======== PROVIDED INFORMATION
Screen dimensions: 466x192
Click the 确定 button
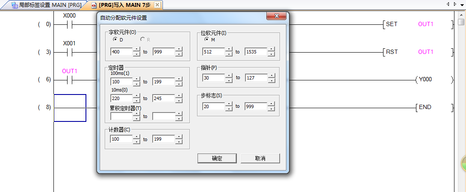217,158
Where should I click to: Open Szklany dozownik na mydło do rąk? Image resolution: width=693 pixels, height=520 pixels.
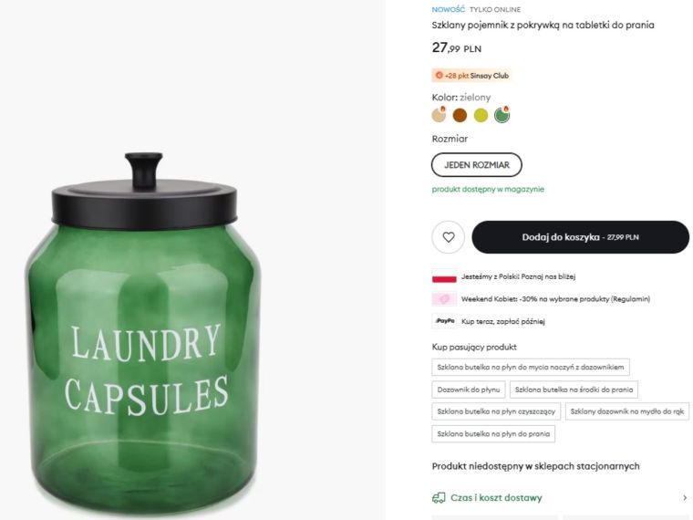point(626,411)
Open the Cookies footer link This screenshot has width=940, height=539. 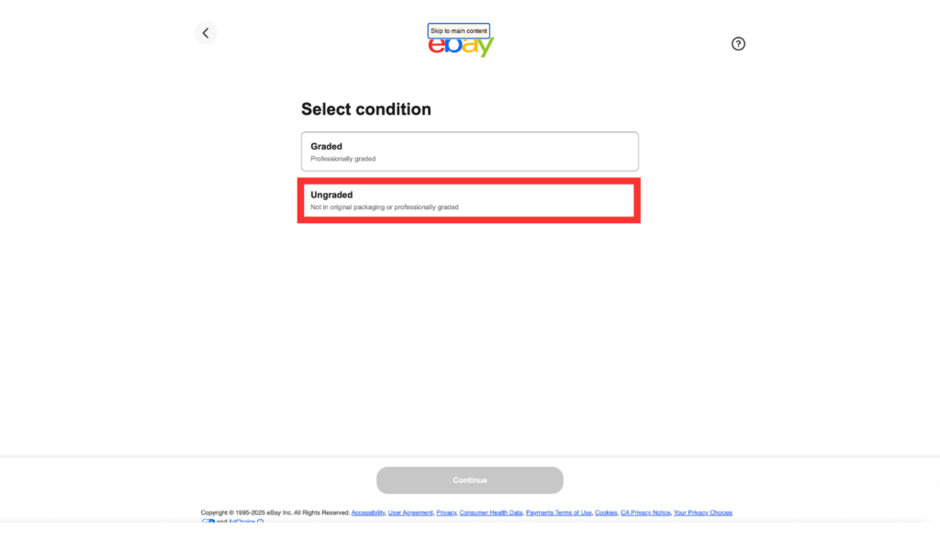click(606, 512)
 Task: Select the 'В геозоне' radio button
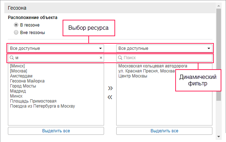(16, 25)

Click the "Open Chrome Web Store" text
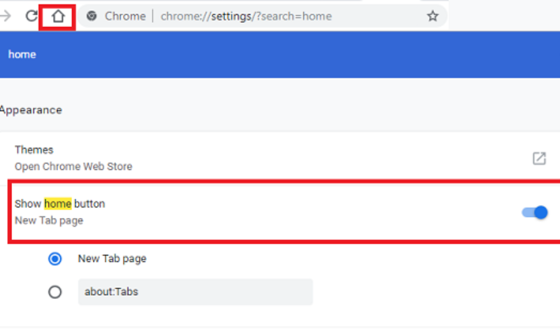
================
### [TASK]
Output a verbatim copy of the lines from the line containing "Task: Select the 'В геозоне' radio button" through the end of the data, both included, without any images.

### [YOUR RESPONSE]
 Task: Select the 'В геозоне' radio button
(16, 25)

Click the "Open Chrome Web Store" text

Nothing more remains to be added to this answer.